**EXERCISE INPUT:**

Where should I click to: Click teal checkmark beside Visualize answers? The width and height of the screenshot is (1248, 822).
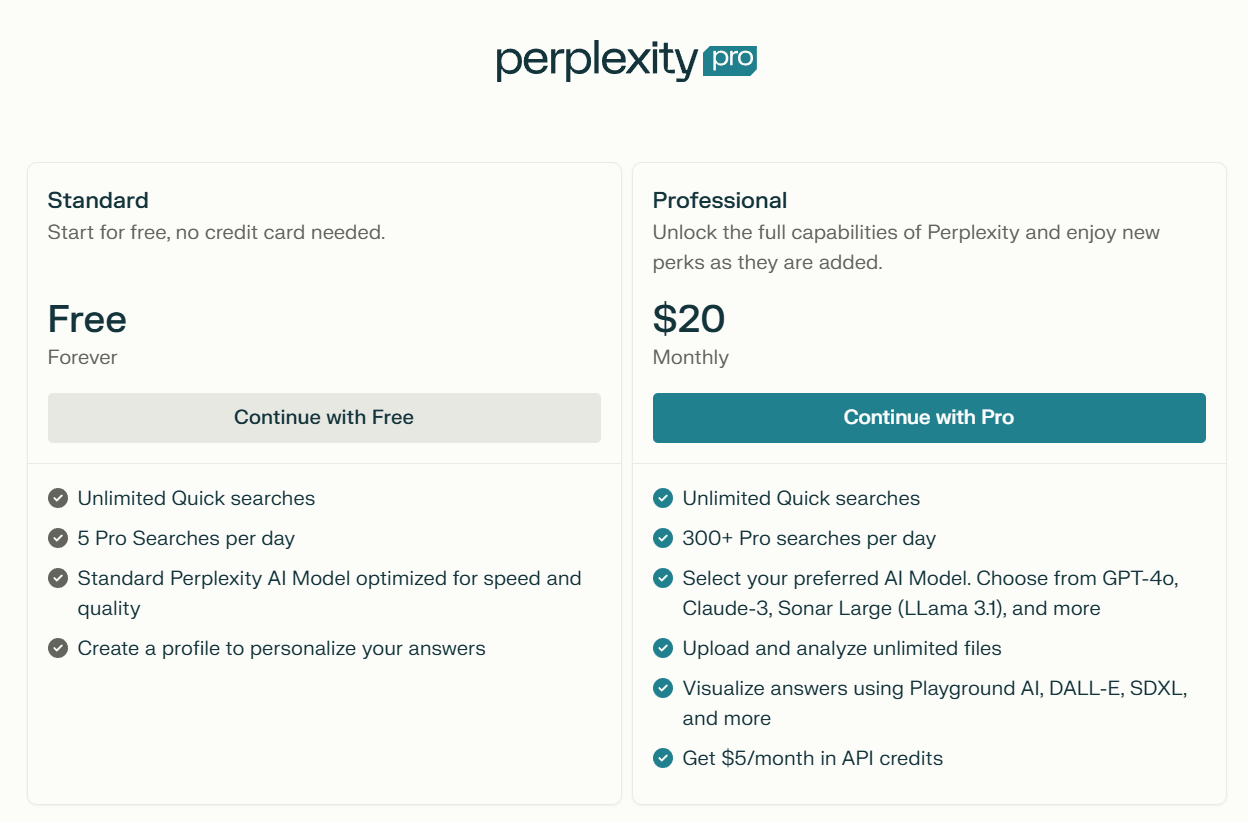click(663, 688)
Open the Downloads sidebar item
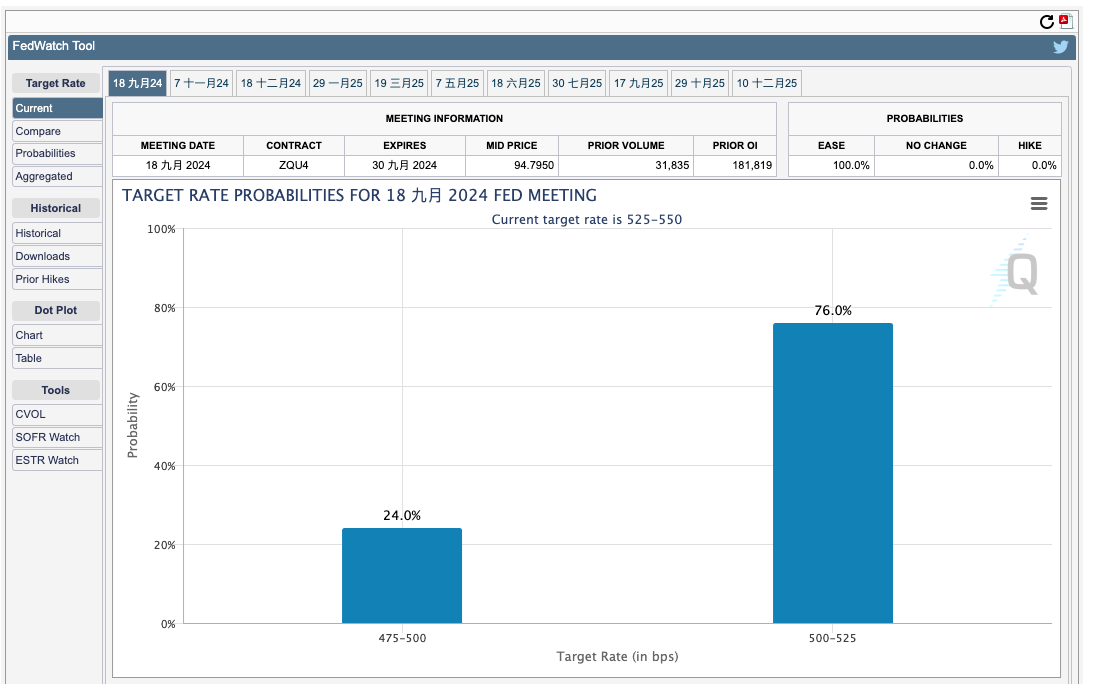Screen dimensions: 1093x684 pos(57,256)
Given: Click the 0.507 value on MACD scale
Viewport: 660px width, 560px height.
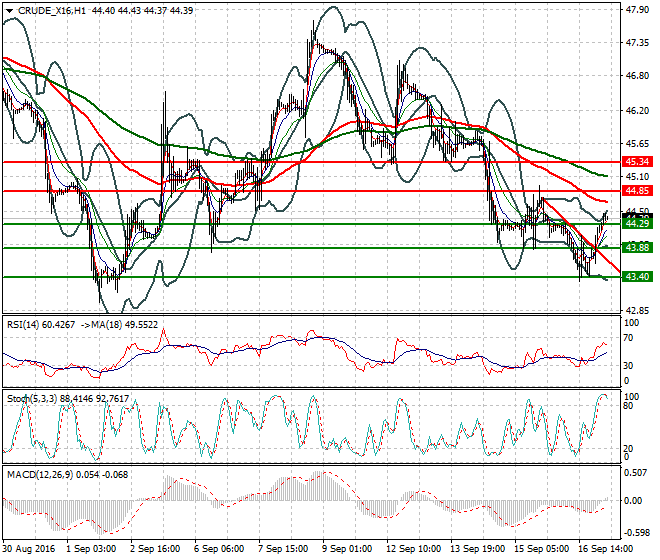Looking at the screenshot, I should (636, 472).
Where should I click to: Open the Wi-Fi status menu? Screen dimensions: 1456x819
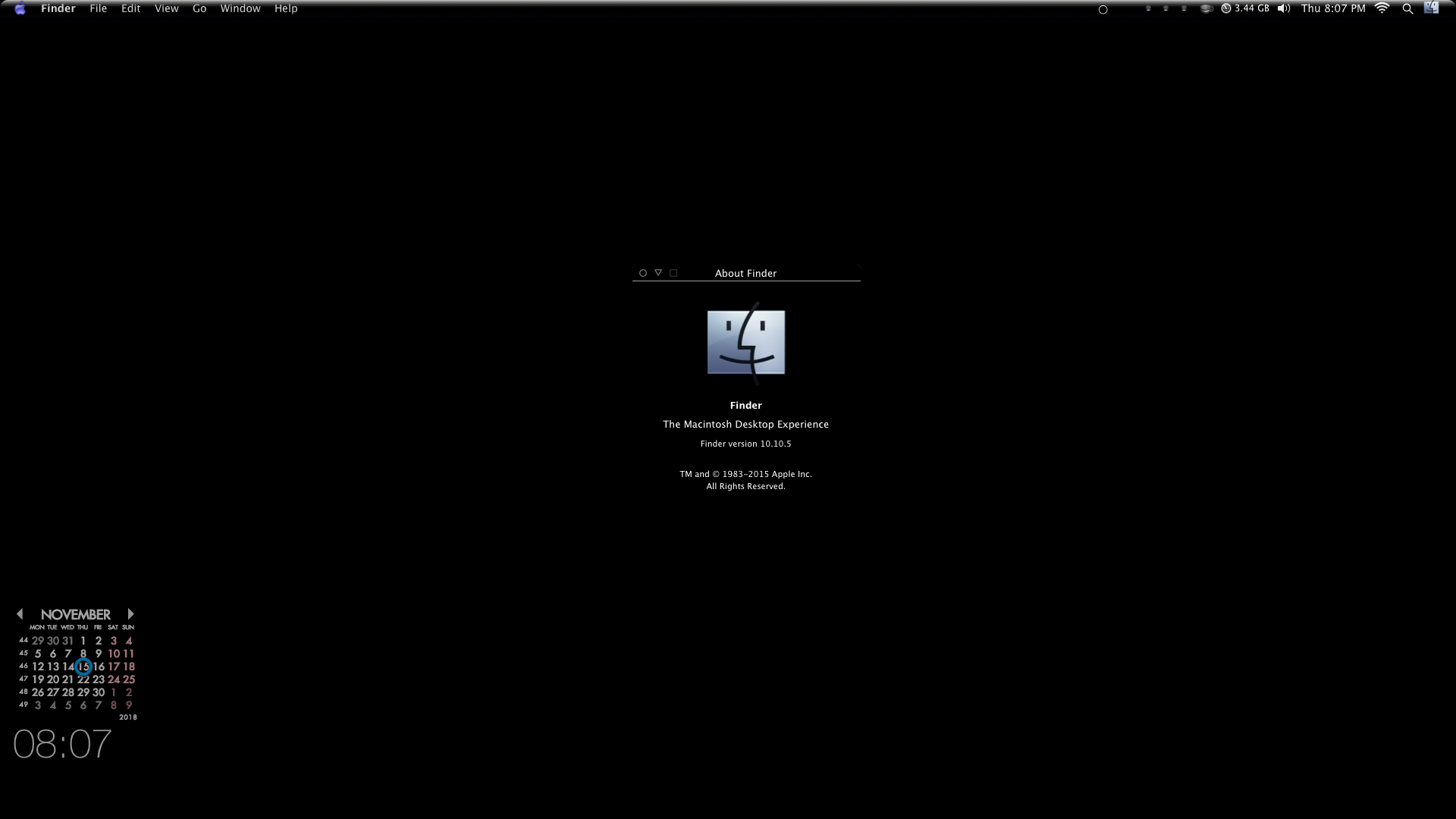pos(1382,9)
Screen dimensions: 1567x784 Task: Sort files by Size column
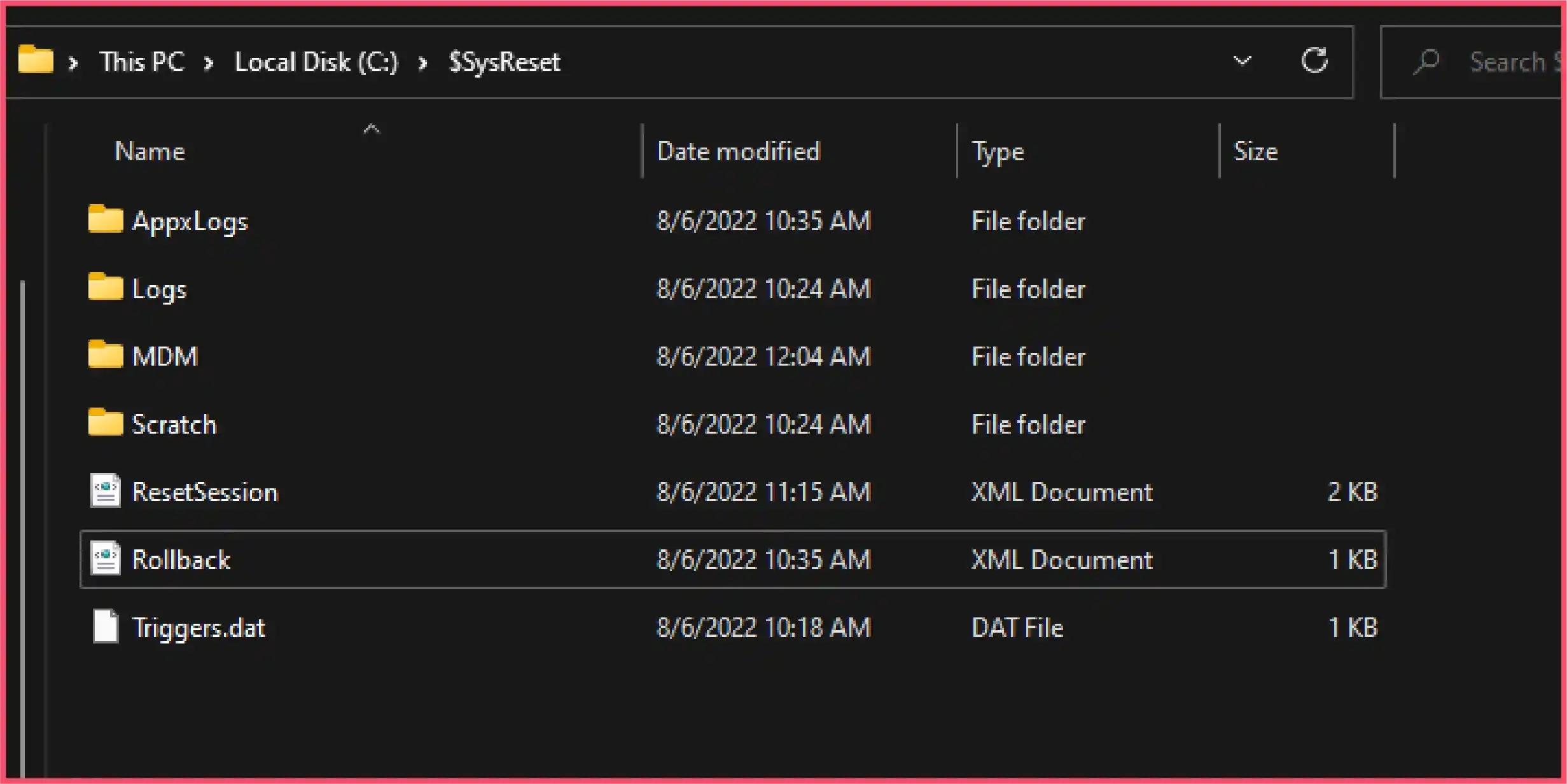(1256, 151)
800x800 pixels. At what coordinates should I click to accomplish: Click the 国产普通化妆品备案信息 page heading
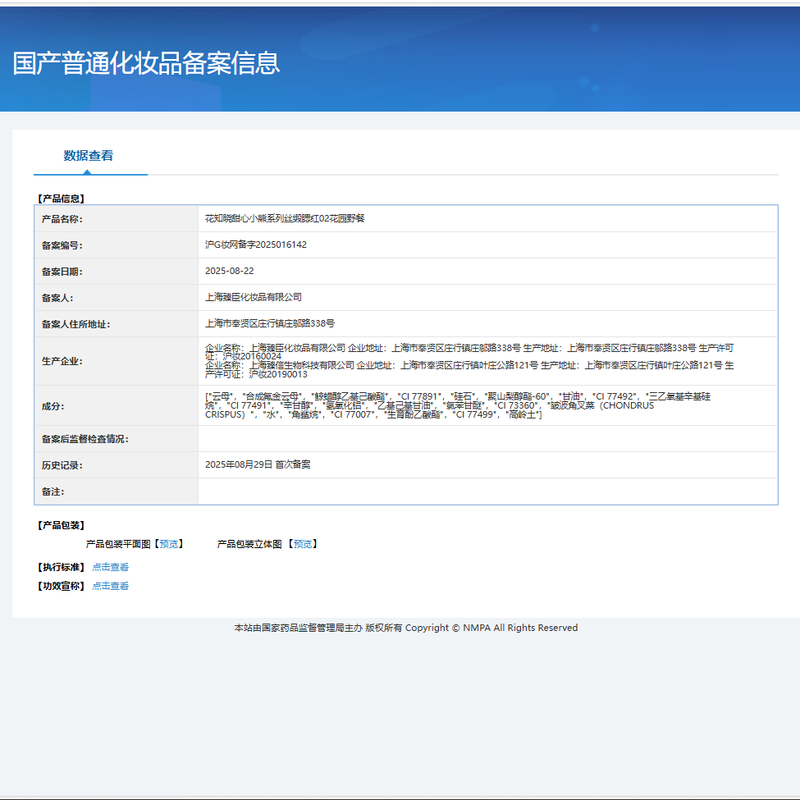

**GIVEN PROBLEM:**
Reproduce the stretch of the records above, from their start through the line containing "Screen dimensions: 1093x684 pos(57,256)", copying each line exactly and omitting the pictures.

**FINISHED ANSWER:**
Where should I click to: Click teal checkmark beside Visualize answers? The width and height of the screenshot is (1248, 822).
click(663, 688)
Open the Downloads sidebar item
Screen dimensions: 1093x684 pos(57,256)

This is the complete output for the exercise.